WHAT THIS TASK INVOLVES => The answer is to be an exact copy of the lines below running from the line with "Viewport: 502px width, 370px height." down to the line with "Click the Done", both ends included, and nothing more.

################

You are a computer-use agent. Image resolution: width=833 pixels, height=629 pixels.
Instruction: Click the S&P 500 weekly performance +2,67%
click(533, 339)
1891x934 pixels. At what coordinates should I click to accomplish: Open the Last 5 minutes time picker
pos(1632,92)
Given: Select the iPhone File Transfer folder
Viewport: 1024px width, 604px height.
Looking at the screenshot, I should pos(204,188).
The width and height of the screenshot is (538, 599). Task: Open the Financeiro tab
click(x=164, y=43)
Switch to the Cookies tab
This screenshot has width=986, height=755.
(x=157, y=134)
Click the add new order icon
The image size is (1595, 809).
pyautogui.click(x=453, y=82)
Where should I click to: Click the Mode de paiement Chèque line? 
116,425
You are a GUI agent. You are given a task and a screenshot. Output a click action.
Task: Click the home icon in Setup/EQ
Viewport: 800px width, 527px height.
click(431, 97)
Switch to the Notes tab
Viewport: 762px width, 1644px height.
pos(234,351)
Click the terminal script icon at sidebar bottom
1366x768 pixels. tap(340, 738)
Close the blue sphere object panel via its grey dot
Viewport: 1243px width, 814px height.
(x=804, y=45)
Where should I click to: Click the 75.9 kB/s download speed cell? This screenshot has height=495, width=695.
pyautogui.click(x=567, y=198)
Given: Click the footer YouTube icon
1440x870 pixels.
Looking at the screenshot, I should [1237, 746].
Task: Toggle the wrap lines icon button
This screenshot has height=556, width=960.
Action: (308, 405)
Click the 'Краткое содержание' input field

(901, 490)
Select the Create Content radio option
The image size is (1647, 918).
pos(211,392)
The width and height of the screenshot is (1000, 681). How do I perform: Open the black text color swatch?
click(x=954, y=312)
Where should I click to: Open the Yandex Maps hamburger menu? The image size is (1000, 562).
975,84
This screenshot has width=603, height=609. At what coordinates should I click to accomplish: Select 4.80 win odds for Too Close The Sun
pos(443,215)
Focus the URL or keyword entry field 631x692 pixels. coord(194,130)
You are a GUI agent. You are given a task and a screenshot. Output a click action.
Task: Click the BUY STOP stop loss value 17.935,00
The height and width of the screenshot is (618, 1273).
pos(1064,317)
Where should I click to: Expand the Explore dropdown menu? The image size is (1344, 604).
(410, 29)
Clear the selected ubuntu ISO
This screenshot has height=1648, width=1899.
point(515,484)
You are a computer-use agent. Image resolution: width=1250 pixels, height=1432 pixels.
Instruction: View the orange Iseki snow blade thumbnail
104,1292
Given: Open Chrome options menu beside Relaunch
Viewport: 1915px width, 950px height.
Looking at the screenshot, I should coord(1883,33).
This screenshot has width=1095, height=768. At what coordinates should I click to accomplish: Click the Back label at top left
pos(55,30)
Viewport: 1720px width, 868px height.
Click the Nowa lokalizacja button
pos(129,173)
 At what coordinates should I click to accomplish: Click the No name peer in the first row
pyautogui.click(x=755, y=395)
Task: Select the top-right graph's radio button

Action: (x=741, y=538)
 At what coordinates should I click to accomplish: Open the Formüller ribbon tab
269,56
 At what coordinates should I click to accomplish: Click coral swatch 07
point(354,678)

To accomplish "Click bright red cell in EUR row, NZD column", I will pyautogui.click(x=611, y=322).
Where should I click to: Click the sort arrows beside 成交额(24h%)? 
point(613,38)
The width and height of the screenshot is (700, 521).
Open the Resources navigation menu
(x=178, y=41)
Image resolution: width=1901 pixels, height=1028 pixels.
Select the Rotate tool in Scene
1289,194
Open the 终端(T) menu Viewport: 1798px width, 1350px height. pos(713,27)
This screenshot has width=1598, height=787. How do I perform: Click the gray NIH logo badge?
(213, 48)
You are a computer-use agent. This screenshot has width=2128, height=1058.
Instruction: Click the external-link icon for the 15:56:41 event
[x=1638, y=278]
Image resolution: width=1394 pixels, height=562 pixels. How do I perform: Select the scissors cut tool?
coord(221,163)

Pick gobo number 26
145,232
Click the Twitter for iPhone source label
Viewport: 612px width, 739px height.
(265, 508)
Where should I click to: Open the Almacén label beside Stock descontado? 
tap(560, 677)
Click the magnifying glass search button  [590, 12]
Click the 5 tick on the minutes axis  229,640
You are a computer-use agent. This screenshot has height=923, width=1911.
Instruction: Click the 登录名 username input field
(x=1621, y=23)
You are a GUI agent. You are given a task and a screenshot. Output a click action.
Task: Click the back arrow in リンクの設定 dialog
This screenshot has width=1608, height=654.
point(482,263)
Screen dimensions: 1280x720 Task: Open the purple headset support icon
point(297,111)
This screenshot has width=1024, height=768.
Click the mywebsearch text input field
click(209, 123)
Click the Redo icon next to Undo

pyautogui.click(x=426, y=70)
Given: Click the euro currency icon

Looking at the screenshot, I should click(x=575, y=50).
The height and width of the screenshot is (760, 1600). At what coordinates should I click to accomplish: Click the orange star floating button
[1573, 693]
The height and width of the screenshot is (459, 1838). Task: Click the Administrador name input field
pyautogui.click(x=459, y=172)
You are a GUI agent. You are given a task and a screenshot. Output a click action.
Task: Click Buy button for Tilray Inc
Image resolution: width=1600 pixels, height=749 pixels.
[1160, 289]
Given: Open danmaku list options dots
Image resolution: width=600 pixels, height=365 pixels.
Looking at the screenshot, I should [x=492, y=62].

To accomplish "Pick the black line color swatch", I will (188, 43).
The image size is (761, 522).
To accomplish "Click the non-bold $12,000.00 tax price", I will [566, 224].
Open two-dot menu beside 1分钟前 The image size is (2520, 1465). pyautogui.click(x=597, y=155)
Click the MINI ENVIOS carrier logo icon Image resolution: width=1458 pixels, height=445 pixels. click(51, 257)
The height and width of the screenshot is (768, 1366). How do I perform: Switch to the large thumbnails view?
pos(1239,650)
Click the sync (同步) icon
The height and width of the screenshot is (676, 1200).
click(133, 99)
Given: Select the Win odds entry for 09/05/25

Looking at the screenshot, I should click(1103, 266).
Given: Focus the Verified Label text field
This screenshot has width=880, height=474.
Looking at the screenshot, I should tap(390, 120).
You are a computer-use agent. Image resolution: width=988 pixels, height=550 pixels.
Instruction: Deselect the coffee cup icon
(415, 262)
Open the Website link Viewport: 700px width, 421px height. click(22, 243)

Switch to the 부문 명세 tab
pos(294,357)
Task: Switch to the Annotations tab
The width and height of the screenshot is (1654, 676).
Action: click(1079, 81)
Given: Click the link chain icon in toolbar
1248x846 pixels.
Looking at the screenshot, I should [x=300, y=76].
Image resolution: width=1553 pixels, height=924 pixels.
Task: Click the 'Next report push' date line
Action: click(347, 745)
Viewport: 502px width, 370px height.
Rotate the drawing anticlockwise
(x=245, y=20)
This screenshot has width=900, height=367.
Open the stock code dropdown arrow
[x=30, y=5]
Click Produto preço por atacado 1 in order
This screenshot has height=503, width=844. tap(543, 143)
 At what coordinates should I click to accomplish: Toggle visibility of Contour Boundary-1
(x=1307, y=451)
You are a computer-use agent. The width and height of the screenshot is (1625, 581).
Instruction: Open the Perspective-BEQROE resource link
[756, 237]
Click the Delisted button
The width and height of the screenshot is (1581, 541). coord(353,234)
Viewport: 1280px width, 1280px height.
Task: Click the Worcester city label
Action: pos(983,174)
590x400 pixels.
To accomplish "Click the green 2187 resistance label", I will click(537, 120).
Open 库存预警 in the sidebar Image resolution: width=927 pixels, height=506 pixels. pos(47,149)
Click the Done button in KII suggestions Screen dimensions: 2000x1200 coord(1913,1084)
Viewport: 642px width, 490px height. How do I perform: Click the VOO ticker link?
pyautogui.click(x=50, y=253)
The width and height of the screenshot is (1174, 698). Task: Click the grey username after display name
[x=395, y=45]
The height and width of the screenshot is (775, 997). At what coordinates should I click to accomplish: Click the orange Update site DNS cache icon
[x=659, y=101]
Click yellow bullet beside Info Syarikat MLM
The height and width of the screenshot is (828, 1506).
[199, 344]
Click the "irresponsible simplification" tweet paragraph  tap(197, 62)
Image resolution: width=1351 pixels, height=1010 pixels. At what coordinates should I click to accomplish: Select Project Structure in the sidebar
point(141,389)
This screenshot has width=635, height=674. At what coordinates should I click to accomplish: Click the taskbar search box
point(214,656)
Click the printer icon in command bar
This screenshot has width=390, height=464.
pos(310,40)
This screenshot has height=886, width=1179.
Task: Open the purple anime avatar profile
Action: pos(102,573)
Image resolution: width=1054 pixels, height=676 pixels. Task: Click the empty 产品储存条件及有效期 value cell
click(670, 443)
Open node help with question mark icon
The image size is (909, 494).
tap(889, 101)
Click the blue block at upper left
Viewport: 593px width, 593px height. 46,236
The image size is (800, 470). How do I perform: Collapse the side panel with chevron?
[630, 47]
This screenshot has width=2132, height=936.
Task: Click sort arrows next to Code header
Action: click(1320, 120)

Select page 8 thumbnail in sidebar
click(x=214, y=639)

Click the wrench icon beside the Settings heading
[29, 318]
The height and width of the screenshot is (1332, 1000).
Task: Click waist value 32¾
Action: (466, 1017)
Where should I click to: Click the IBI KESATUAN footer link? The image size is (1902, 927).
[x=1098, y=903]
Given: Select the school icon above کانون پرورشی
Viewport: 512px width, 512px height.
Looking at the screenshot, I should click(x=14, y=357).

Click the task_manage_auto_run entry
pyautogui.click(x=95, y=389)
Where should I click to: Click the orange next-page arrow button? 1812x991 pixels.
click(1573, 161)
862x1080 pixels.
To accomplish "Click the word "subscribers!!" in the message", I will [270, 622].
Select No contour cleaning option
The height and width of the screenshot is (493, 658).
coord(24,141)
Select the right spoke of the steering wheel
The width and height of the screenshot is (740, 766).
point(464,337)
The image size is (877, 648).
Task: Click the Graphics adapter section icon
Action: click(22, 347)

################

THE ANSWER =>
Viewport: 502px width, 370px height.
Rotate the drawing anticlockwise
(x=245, y=20)
This screenshot has width=900, height=367.
Open the stock code dropdown arrow
[x=30, y=5]
Click Produto preço por atacado 1 in order
This screenshot has height=503, width=844. tap(543, 143)
 At what coordinates should I click to accomplish: Toggle visibility of Contour Boundary-1
(x=1307, y=451)
You are a computer-use agent. The width and height of the screenshot is (1625, 581).
Instruction: Open the Perspective-BEQROE resource link
[756, 237]
Click the Delisted button
The width and height of the screenshot is (1581, 541). coord(353,234)
Viewport: 1280px width, 1280px height.
Task: Click the Worcester city label
Action: pos(983,174)
590x400 pixels.
To accomplish "Click the green 2187 resistance label", I will click(537, 120).
Open 库存预警 in the sidebar Image resolution: width=927 pixels, height=506 pixels. pos(47,149)
Click the Done button in KII suggestions Screen dimensions: 2000x1200 coord(1913,1084)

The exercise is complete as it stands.